Multiple Best Prices Approach
The second proposal aims to establish “multiple best prices” for a single drug based on the discounts available in an applicable VBP agreement. The present day “best price” determination (“best price offered” or “AMP – minimum rebate percentage”) would still apply to the drug and be available for the MDRP. In addition, if a manufacturer enters into a VBP agreement, additional “best price(s)” for that drug would be unique to the conditions of the VBP agreement.
For example, if under a VBP agreement, the manufacturer pays one discount for patients who meet a target outcome and another discount for patients who do not, there would be a best price for each payment scenario. Best price 1 would apply to patients meeting the target and best price 2 would apply to those not meeting it.
Given the differing size and complexity of payers, it would be reasonable to assume an increased, yet still variable, level of participation in VBP arrangements among the commercial market if the “best price” rules are changed. These proposals should promote flexibility in VBP agreements unique to the capabilities of the payer, while allowing Medicaid to benefit from private market contracting solutions tailored to their own resources.
The adoption of these proposals could also serve as a differentiator for payers, allowing different models (IDNs, vertically-integrated health plan/PBM, stand-alone health plan/PBM, etc) to showcase their abilities to secure VBP agreements. The proposed changes should drive increased access and tie the value of innovative medicines to patient outcomes in a more clear, transparent manner serving to enhance the value proposition of one-time, near-curative, or curative therapies. VBP agreements have the potential to greatly reduce access barriers and assist payers in more effectively tying spend to improved patient outcomes. Given the pipelines for gene therapies, oncology, and rare diseases, having the flexibility and acumen to implement VBP agreements may help some payers stand out.

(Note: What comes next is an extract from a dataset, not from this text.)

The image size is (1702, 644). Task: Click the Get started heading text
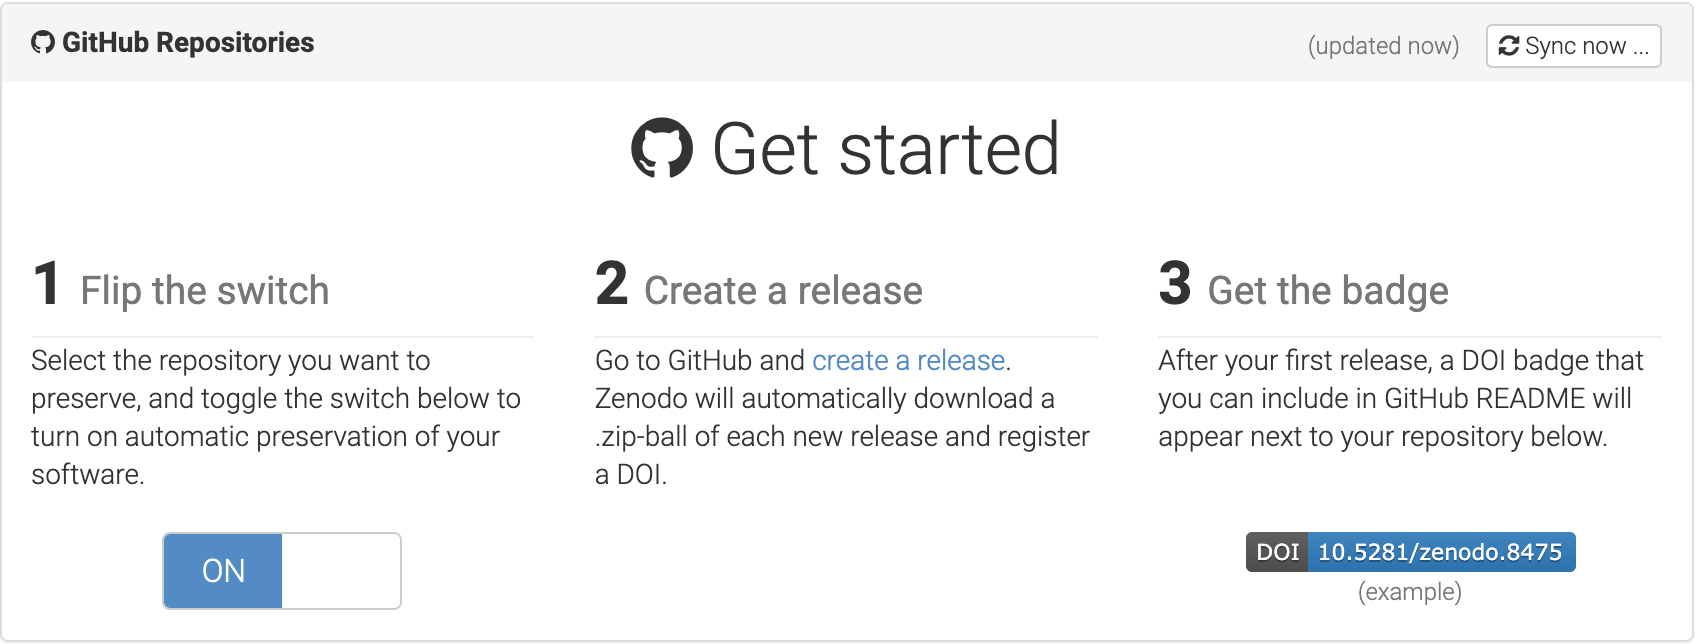tap(886, 149)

The overall headache surrounding contractual language, agreement on outcomes and associated metrics, as well as tracking and auditing those metrics/outcomes still remains, however lowering the hurdle of Medicaid best price concerns could be a win for getting VBPs off the ground in some cases.

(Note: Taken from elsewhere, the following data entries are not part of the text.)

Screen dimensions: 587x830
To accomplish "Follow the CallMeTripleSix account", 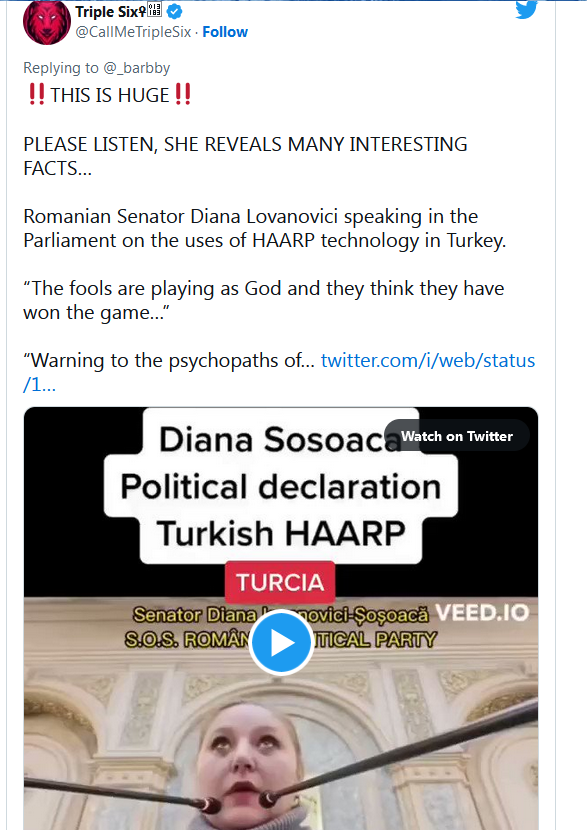I will pos(225,32).
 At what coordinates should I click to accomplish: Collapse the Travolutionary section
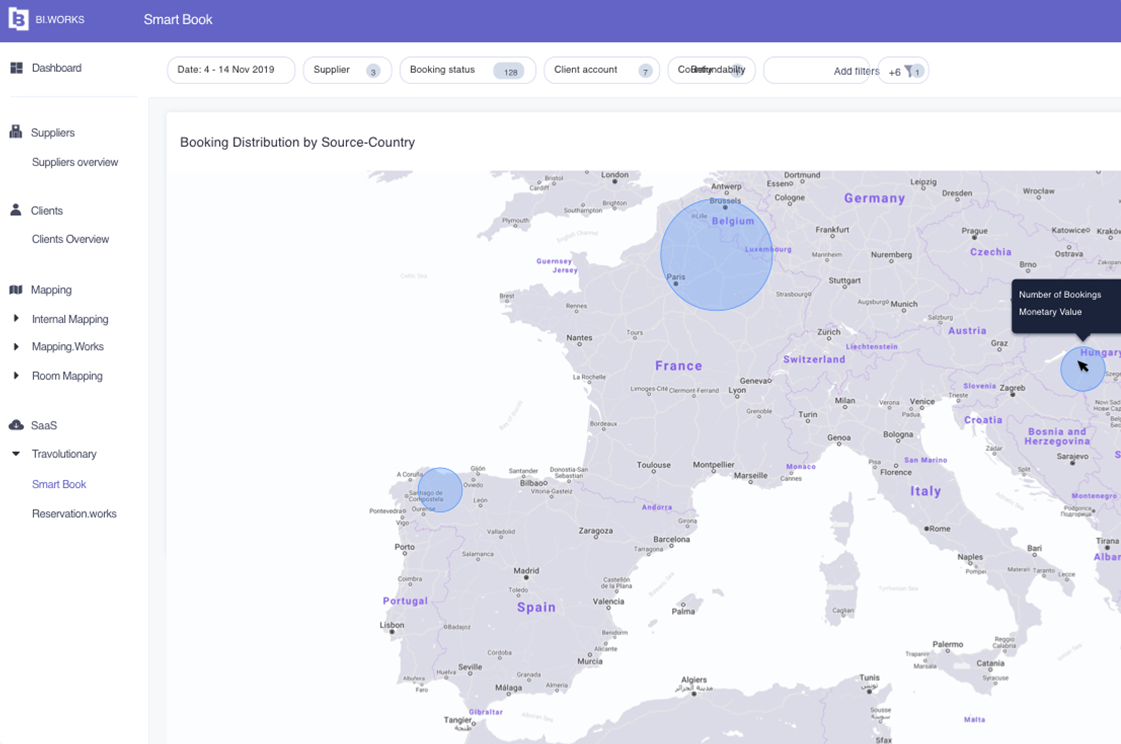(16, 454)
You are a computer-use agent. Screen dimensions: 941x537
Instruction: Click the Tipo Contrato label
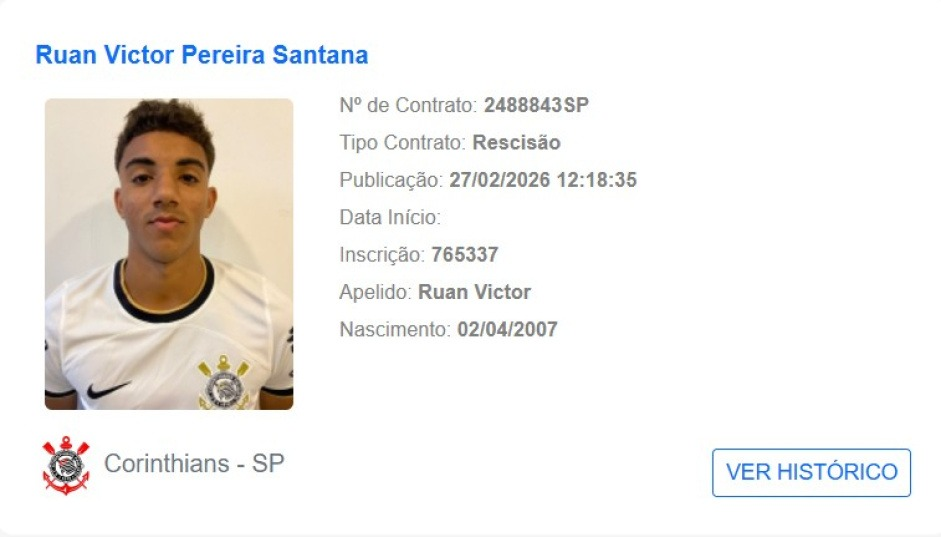tap(403, 142)
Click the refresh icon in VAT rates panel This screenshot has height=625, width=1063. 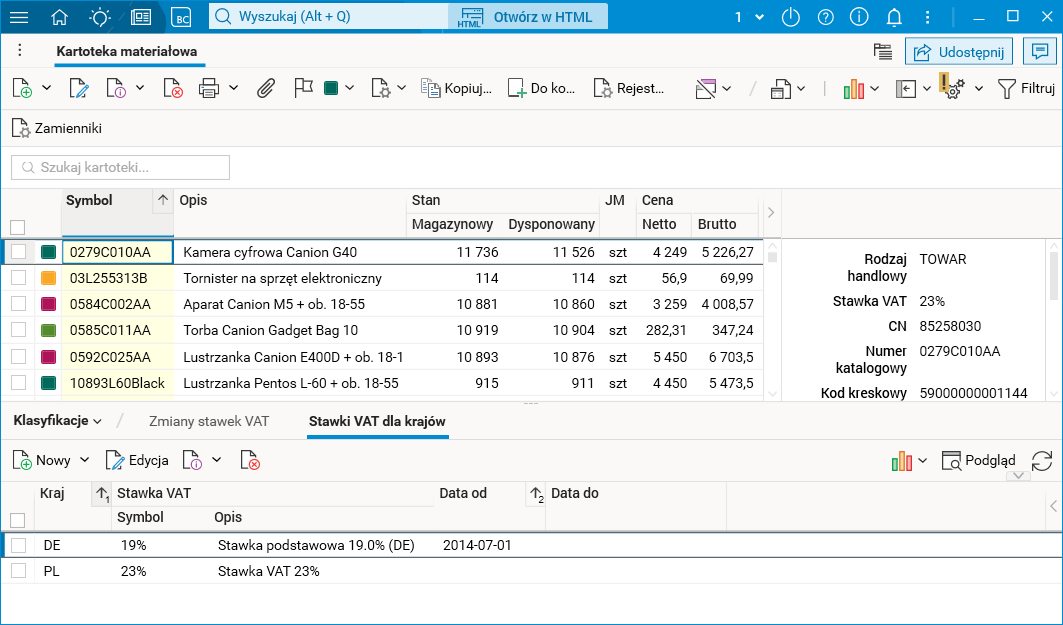coord(1042,460)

Defining Value-Based Purchasing
Lastly, CMS proposes to define VBP as “an arrangement or agreement intended to align pricing and/or payments to an observed or expected therapeutic or clinical value in a population (that is, outcomes relative to costs) and includes (but is not limited to):
- Evidence-based measures, which substantially link the cost of a drug to existing evidence of the effectiveness or potential value for specific uses of that product, and/or
- Outcomes-based measures, which substantially link payment for the drug to that of the drug’s actual performance in a patient or a population, or a reduction in other medical expenses.”
The wording allows for a broader definition of VBP while attempting to be narrow enough in scope to limit misuse of the term.

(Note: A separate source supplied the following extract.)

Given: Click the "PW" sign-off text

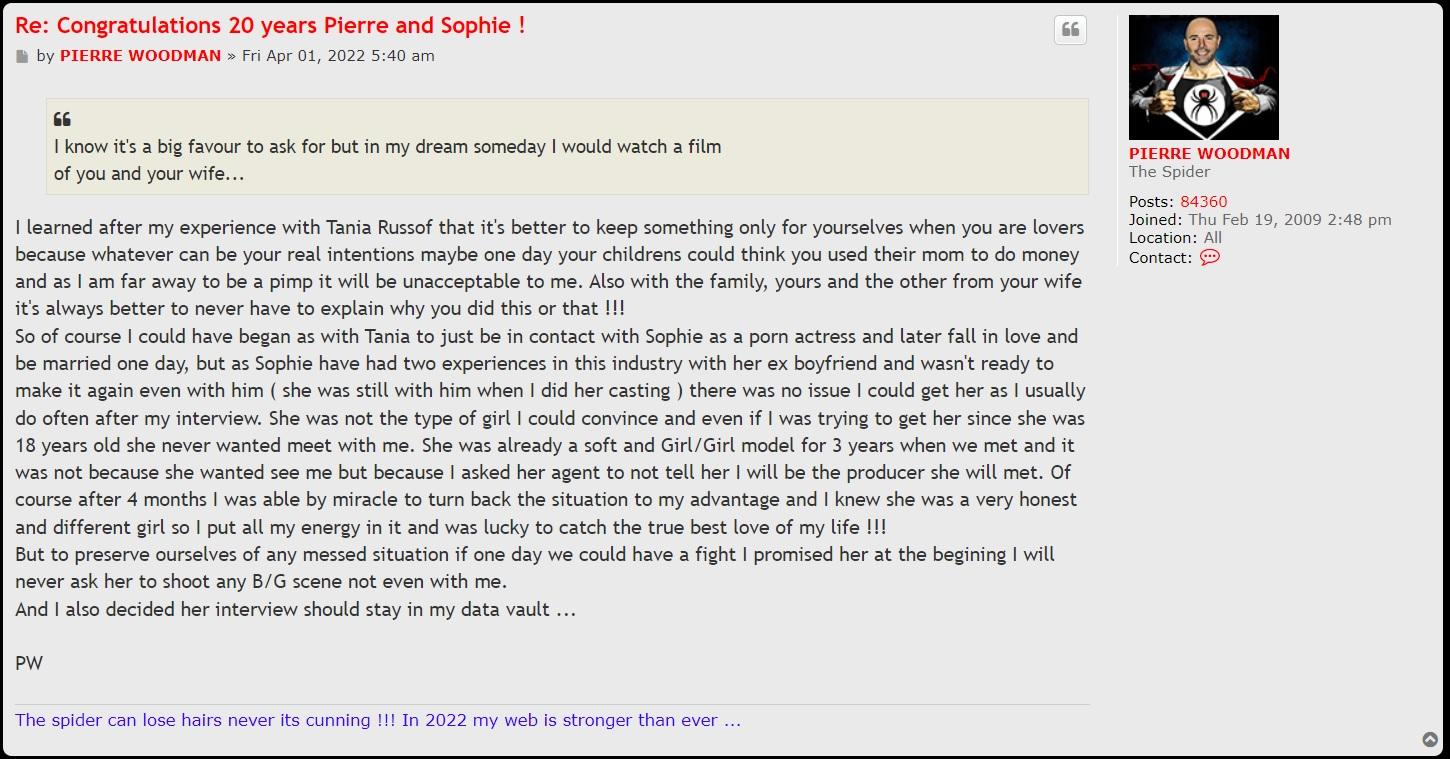Looking at the screenshot, I should tap(29, 663).
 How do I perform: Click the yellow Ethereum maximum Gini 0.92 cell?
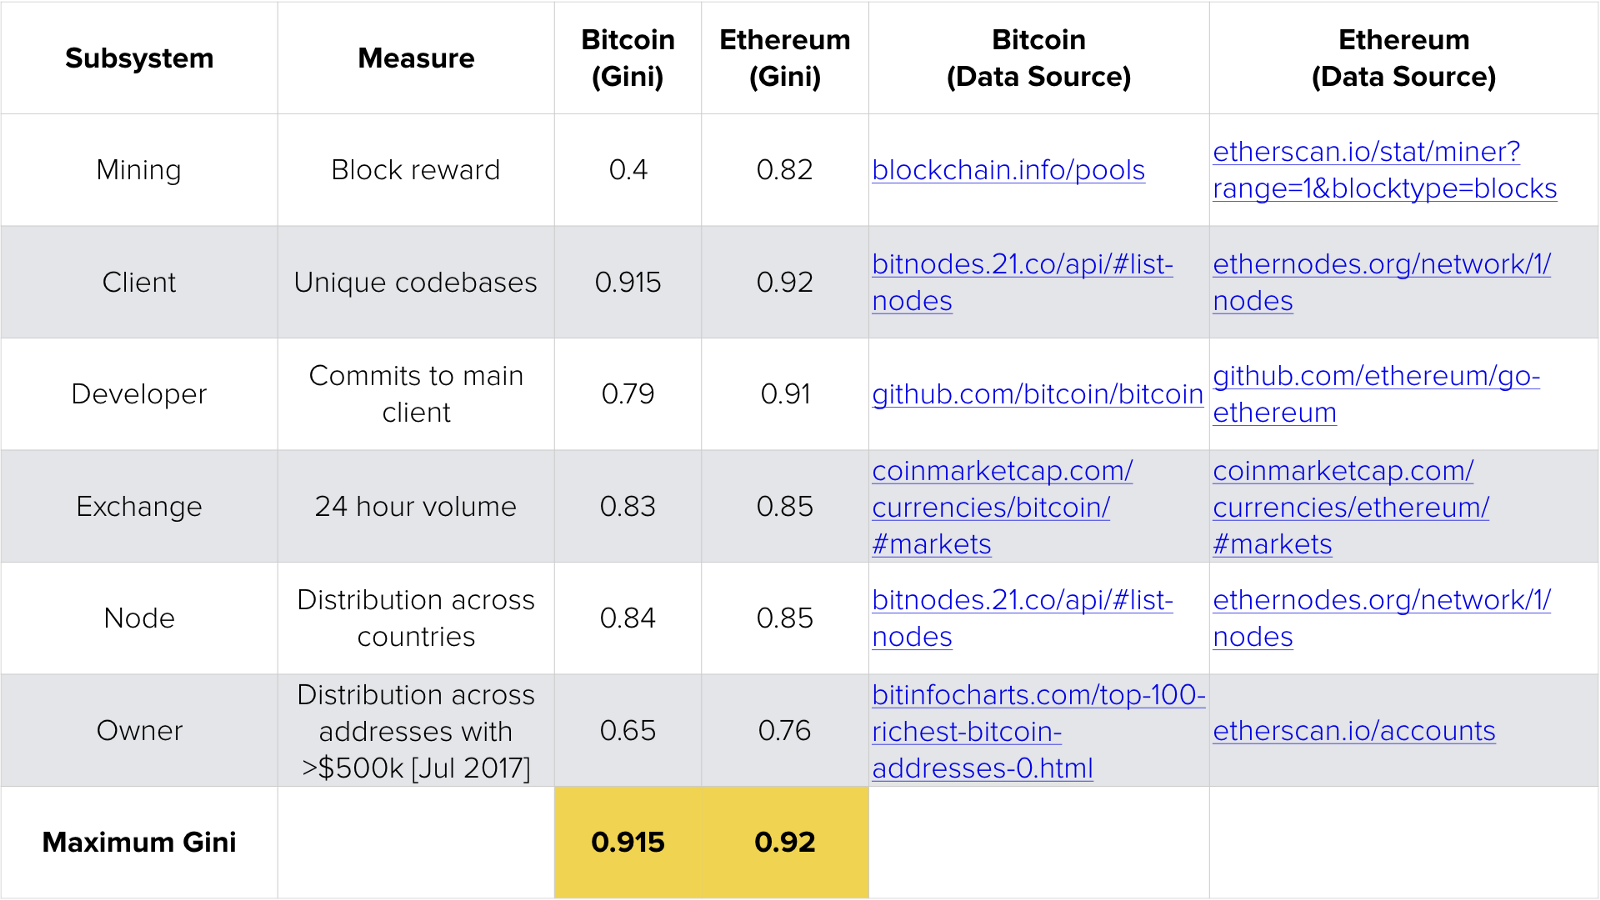[x=785, y=842]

It would be reasonable to expect this proposal will not be finalized prior to the election in November, however, this is a pressing issue which will certainly be addressed by CMS in an effort to move forward on facilitating value-based agreements. Due to the significance of the proposed change to the MDRP, and each state’s ability to audit the newly reported “best price(s)”, the adoption of these rules will likely result in lengthy implementation time. CMS acknowledges such in stating: “We understand the operational challenges this may bring to MDRP systems and that it will take us time to make such system changes.” The next meaningful update should come in Fall 2020 after CMS considers the public comments submitted at the end of July.